The threat worked, it allowed them to make up and to reclaim the comfort of their old relationship, the grand dame arriving loaded like a mule with myrrh and frankincense and art and sweets and political news, all of it cream of the crop and, as such, to be unwaveringly subscribed to.
One bloody Monday she went too far.
Rhoda and her seventeen-year-old godson in his room, Viv had left them to their chat, about his future, what to study, what openings there were, she’d drop thirty dollies off at a dance school and when she got back she’d fry some choice hot dogs and lay those out in the platter along the cheeks of a calf head, the treats were a gift from the latest admirer of the elegant arch-slut, a pig farmer or something near enough from Thessaly, she had picked him up on an excursion she’d been to at the nearby lakes and she didn’t pass up the chance of getting to know the world of the animals.
Her trip had been made in the middle of a bad spell, a sixty- year-old patient had died on her who reminded her of her dad, by his side she had again seen the eyes and heard the voice of the deceased, but, then, all the talk about cows and pigs had cheered her up and perked up her appetite, upon her return, the good godmother was of a mind to devour her godson himself, the kisses turned to savage bites to his neck and belly button, oh how cute, what awesome adolescent flesh, we’re hav-
ing us an initiation, don’t be shy, lovemaking requires a free spirit.
Later at the table, Linus wouldn't touch the goodies of the pork man, wouldn't answer to the two porkies, mother and godmother, who kept on his case, eat and talk and drink and speak and why don’t you go to parties and why don't you go out with friends, bars are great fun, you’re keeping yourself at a distance on account of your father.
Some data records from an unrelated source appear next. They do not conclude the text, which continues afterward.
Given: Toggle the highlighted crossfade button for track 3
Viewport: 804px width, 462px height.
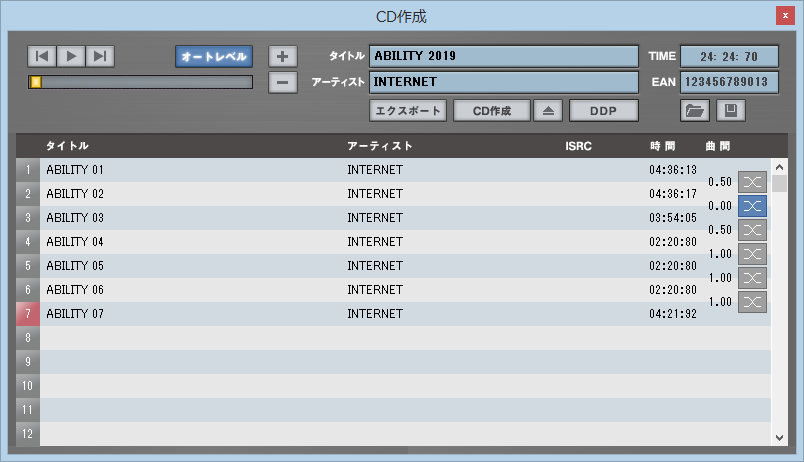Looking at the screenshot, I should click(x=752, y=206).
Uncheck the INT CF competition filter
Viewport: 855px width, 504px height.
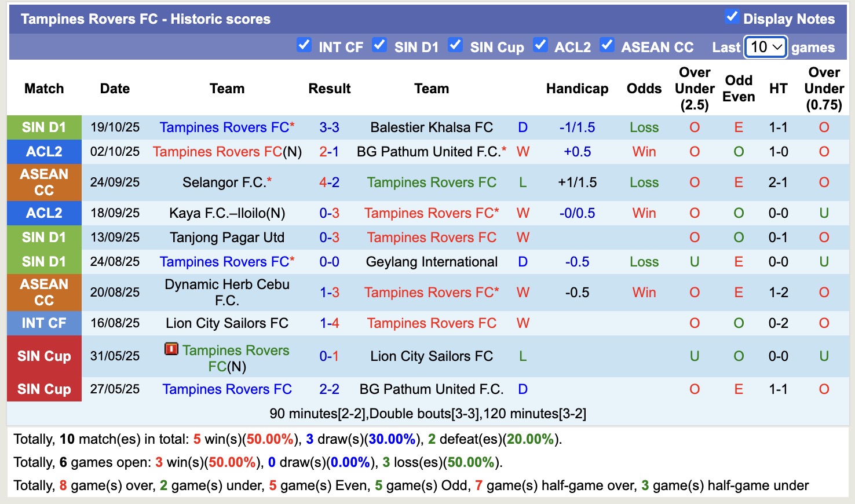click(304, 45)
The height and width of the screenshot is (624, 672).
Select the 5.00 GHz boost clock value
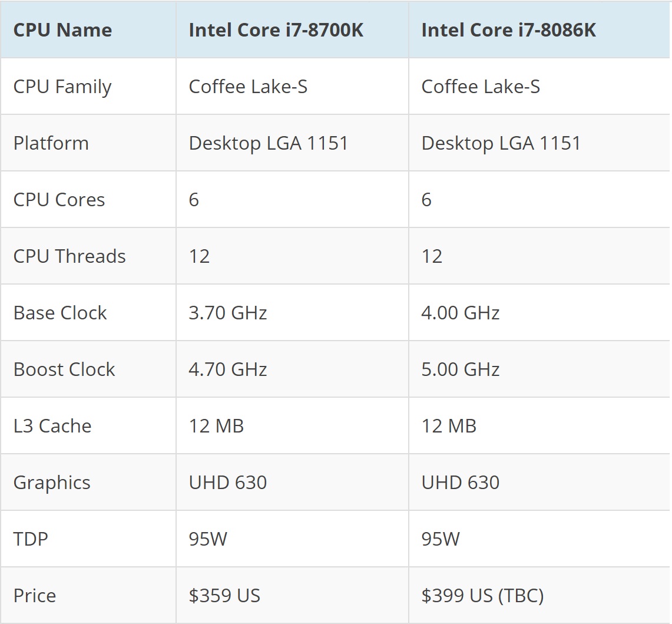[461, 369]
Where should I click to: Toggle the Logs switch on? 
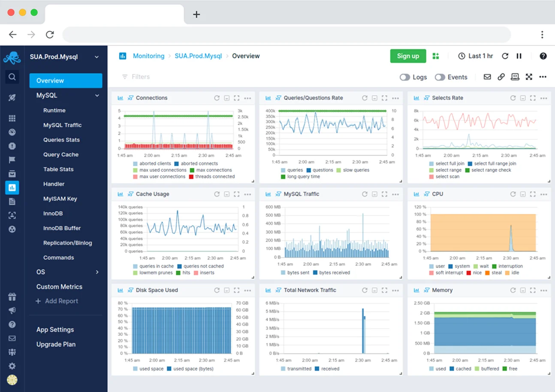click(405, 77)
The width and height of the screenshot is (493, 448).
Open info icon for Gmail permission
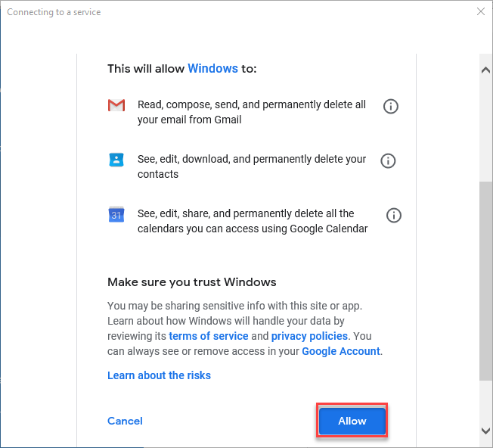click(390, 107)
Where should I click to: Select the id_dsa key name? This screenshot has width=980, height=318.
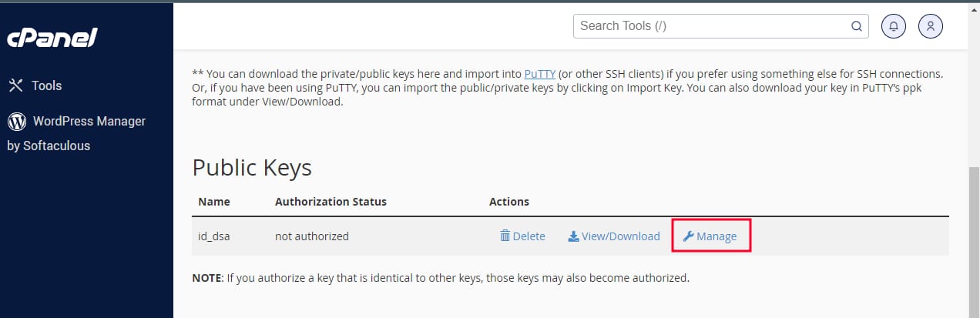point(214,236)
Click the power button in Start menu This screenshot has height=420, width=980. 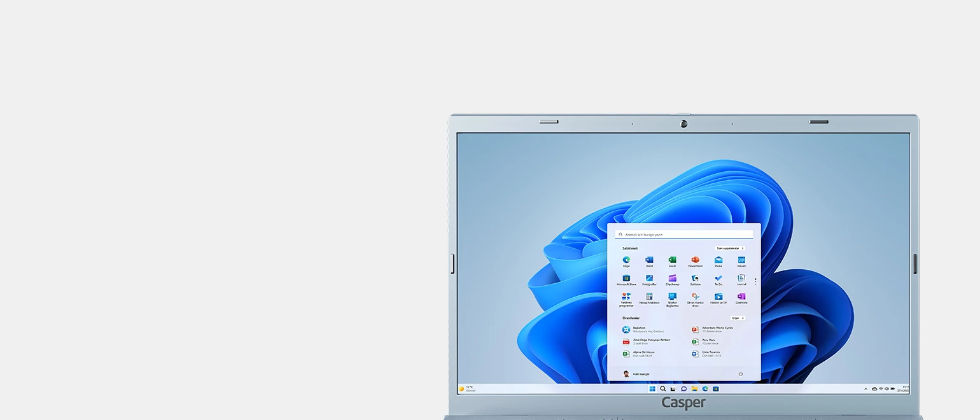point(740,374)
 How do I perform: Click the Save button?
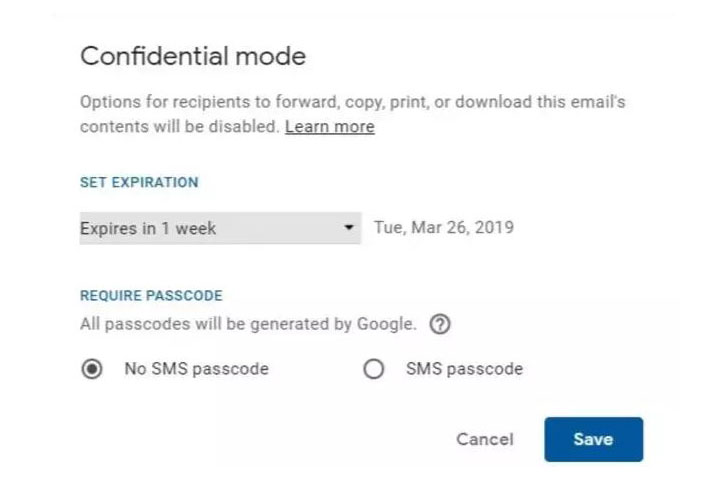coord(594,440)
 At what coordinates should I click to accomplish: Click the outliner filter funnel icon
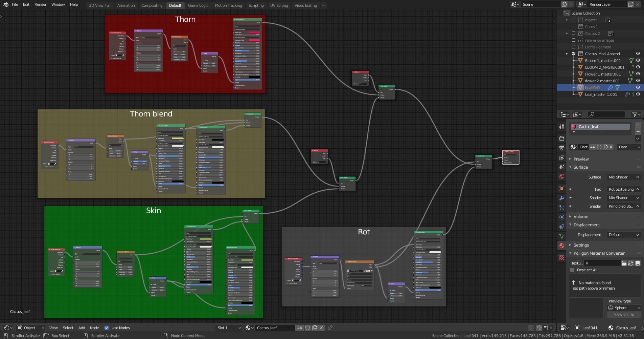(x=635, y=114)
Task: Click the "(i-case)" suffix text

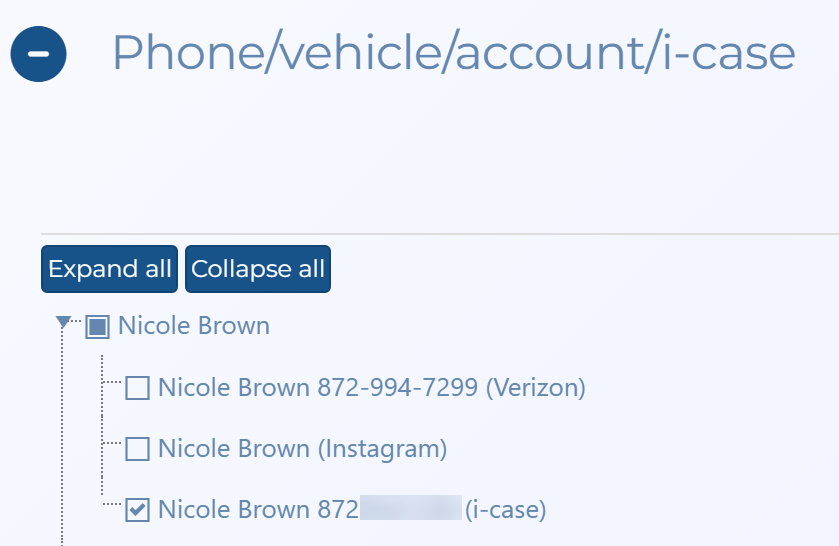Action: click(506, 510)
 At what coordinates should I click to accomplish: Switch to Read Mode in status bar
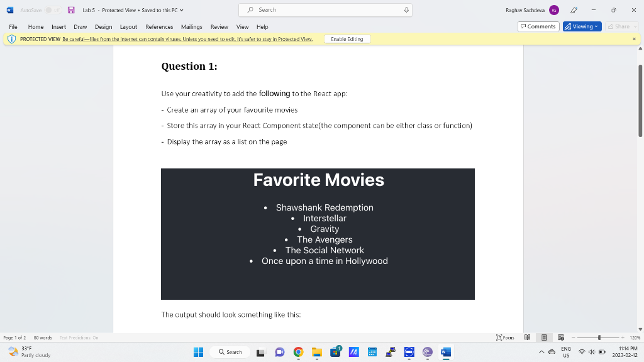[528, 337]
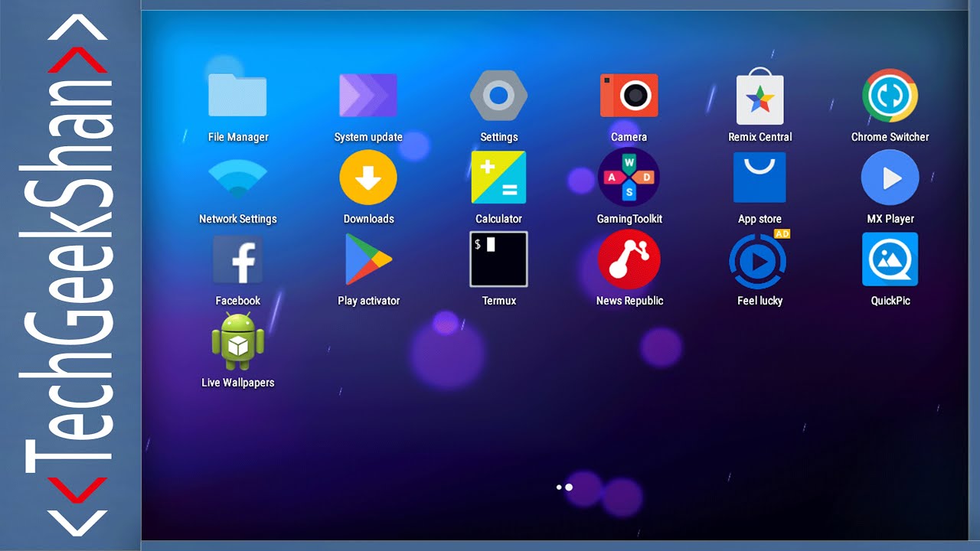The height and width of the screenshot is (551, 980).
Task: Open System update
Action: [x=368, y=96]
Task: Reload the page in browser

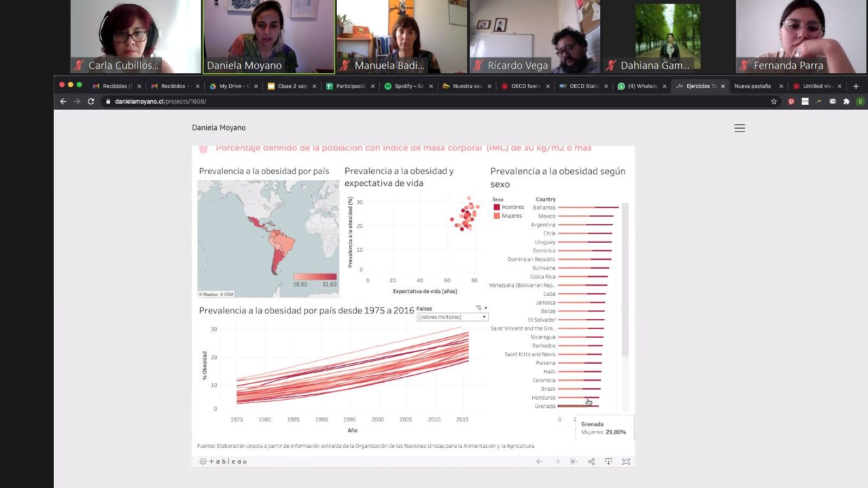Action: pyautogui.click(x=91, y=102)
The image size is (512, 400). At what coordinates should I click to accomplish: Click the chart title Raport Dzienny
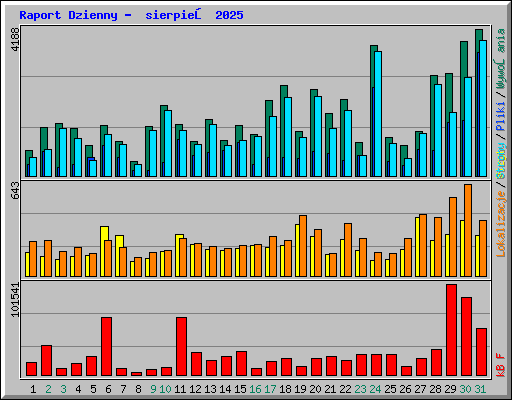(68, 15)
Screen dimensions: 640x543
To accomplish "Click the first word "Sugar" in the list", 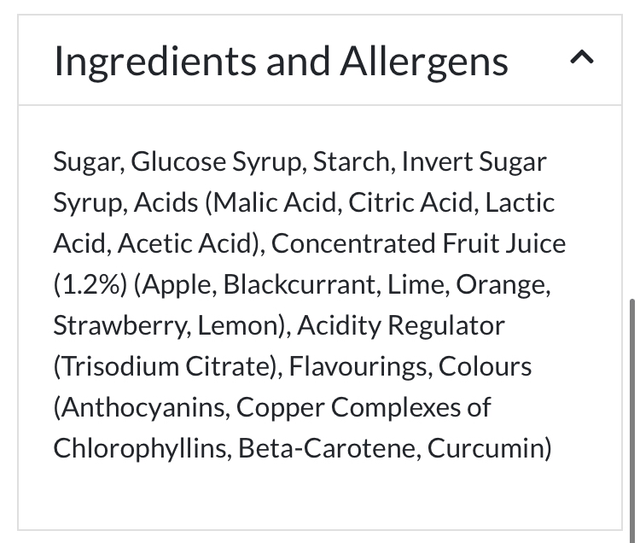I will tap(86, 162).
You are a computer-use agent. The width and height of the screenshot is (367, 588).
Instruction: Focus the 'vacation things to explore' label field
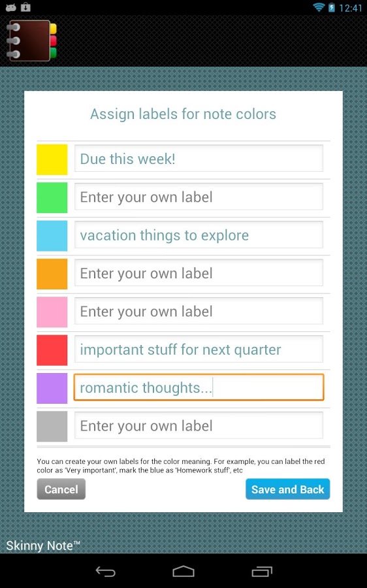[199, 235]
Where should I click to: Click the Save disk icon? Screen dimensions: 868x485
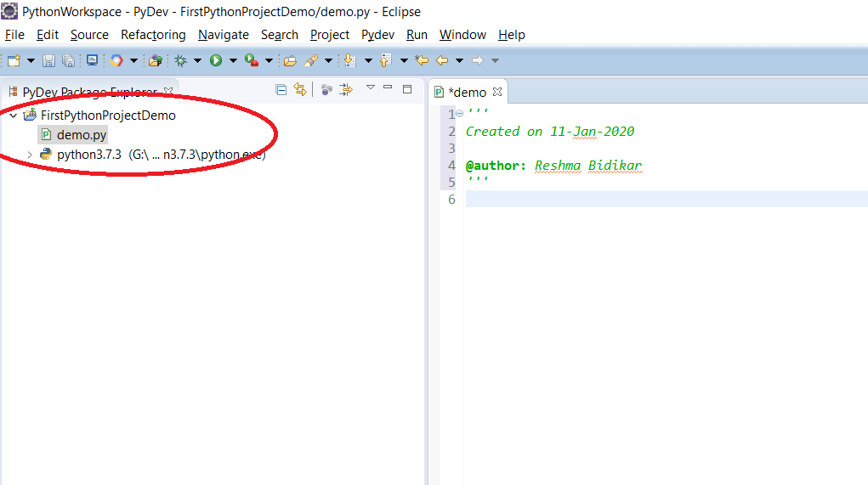coord(48,60)
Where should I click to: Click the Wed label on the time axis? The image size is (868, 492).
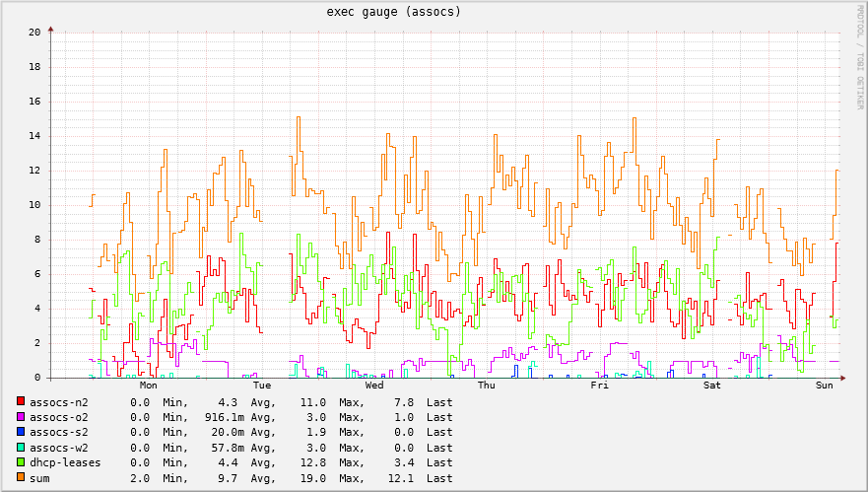point(374,386)
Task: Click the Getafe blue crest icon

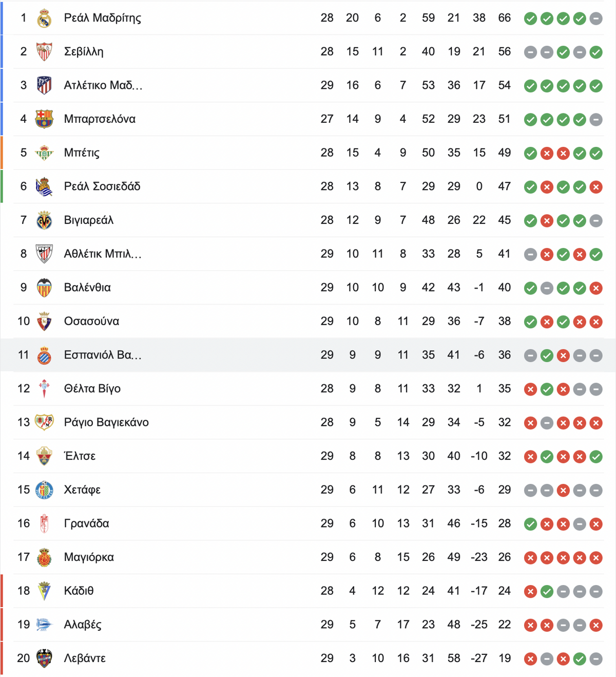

That hoover his godmother, now sucking in the beer as if dying of thirst and sucking on her cigarillos as if nicotine- starved, was reminding Viv, as if he was absent or deaf, how she had fought with albums of painters, and tapes of classical music and biographies of the great in general, to train the kid artistically, to kindle his spirit, to awaken hidden talents and, blind drunk by now, was answering in a child's voice, no, godmother, I don’t like it, no, godmother, that's scary because to be a great painter you need to have one ear cut off, to be a great musician you need to be deaf, to be a great poet you need to have committed suicide and to be a very good person, you need first to be imprisoned in snow and rocks.
He left them when the drunk one starting checking her image on the underside of the spatula and the sober one observed, the blond hair hides your age, it does that, blond hair hides age.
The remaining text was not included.